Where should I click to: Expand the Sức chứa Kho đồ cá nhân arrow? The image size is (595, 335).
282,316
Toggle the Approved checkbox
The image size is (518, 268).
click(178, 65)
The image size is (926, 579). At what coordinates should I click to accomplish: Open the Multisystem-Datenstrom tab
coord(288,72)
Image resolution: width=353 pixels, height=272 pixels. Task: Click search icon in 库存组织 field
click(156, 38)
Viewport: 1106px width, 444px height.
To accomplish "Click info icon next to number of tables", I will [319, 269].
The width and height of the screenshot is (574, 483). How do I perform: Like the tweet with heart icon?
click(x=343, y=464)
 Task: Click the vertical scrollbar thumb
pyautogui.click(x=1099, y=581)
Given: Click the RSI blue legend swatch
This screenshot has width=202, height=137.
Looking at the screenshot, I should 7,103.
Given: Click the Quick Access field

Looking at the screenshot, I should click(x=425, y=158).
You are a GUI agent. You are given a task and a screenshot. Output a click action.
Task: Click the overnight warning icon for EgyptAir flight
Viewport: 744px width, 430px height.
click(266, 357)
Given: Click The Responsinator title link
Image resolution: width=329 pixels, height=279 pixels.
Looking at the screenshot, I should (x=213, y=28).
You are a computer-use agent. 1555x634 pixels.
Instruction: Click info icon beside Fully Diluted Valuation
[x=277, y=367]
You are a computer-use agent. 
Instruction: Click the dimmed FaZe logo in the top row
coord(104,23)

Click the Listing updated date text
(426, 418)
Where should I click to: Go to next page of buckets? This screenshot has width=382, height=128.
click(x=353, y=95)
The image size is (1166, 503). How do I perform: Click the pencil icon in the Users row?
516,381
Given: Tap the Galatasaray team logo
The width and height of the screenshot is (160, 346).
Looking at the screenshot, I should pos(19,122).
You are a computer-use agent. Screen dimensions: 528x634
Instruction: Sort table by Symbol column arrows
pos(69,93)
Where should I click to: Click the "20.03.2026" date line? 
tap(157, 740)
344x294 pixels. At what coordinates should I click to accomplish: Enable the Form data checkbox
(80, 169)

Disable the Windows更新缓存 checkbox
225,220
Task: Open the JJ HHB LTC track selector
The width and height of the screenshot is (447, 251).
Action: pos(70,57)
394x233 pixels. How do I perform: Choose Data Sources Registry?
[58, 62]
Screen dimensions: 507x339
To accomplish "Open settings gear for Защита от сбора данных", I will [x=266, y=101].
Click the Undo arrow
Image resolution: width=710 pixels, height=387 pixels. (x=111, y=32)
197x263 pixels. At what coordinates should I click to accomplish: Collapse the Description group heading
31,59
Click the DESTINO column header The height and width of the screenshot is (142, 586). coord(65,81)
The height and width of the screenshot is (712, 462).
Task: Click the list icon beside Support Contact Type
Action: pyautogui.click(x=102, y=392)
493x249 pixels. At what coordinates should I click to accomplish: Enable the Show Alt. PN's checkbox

———

Exercise description: All lines of the data above must be returned exactly.

Written response:
Where should I click to: Expand the Sức chứa Kho đồ cá nhân arrow? The image size is (595, 335).
282,316
Toggle the Approved checkbox
The image size is (518, 268).
click(178, 65)
The image size is (926, 579). At what coordinates should I click to accomplish: Open the Multisystem-Datenstrom tab
coord(288,72)
Image resolution: width=353 pixels, height=272 pixels. Task: Click search icon in 库存组织 field
click(156, 38)
Viewport: 1106px width, 444px height.
To accomplish "Click info icon next to number of tables", I will [319, 269].
The width and height of the screenshot is (574, 483). How do I perform: Like the tweet with heart icon?
click(x=343, y=464)
 Task: Click the vertical scrollbar thumb
pyautogui.click(x=1099, y=581)
Given: Click the RSI blue legend swatch
This screenshot has width=202, height=137.
Looking at the screenshot, I should 7,103.
Given: Click the Quick Access field

Looking at the screenshot, I should click(x=425, y=158).
You are a GUI agent. You are given a task and a screenshot. Output a click action.
Task: Click the overnight warning icon for EgyptAir flight
Viewport: 744px width, 430px height.
click(266, 357)
Given: Click The Responsinator title link
Image resolution: width=329 pixels, height=279 pixels.
Looking at the screenshot, I should (x=213, y=28).
You are a computer-use agent. 1555x634 pixels.
Instruction: Click info icon beside Fully Diluted Valuation
[x=277, y=367]
You are a computer-use agent. 
Instruction: Click the dimmed FaZe logo in the top row
coord(104,23)

Click the Listing updated date text
(426, 418)
Where should I click to: Go to next page of buckets? This screenshot has width=382, height=128.
click(x=353, y=95)
The image size is (1166, 503). How do I perform: Click the pencil icon in the Users row?
516,381
Given: Tap the Galatasaray team logo
The width and height of the screenshot is (160, 346).
Looking at the screenshot, I should pos(19,122).
You are a computer-use agent. Screen dimensions: 528x634
Instruction: Sort table by Symbol column arrows
pos(69,93)
Where should I click to: Click the "20.03.2026" date line? 
tap(157, 740)
344x294 pixels. At what coordinates should I click to accomplish: Enable the Form data checkbox
(80, 169)

Disable the Windows更新缓存 checkbox
225,220
Task: Open the JJ HHB LTC track selector
The width and height of the screenshot is (447, 251).
Action: pos(70,57)
394x233 pixels. How do I perform: Choose Data Sources Registry?
[58, 62]
Screen dimensions: 507x339
To accomplish "Open settings gear for Защита от сбора данных", I will [x=266, y=101].
Click the Undo arrow
Image resolution: width=710 pixels, height=387 pixels. (x=111, y=32)
197x263 pixels. At what coordinates should I click to accomplish: Collapse the Description group heading
31,59
Click the DESTINO column header The height and width of the screenshot is (142, 586). coord(65,81)
The height and width of the screenshot is (712, 462).
Task: Click the list icon beside Support Contact Type
Action: pyautogui.click(x=102, y=392)
493x249 pixels. At what coordinates should I click to accomplish: Enable the Show Alt. PN's checkbox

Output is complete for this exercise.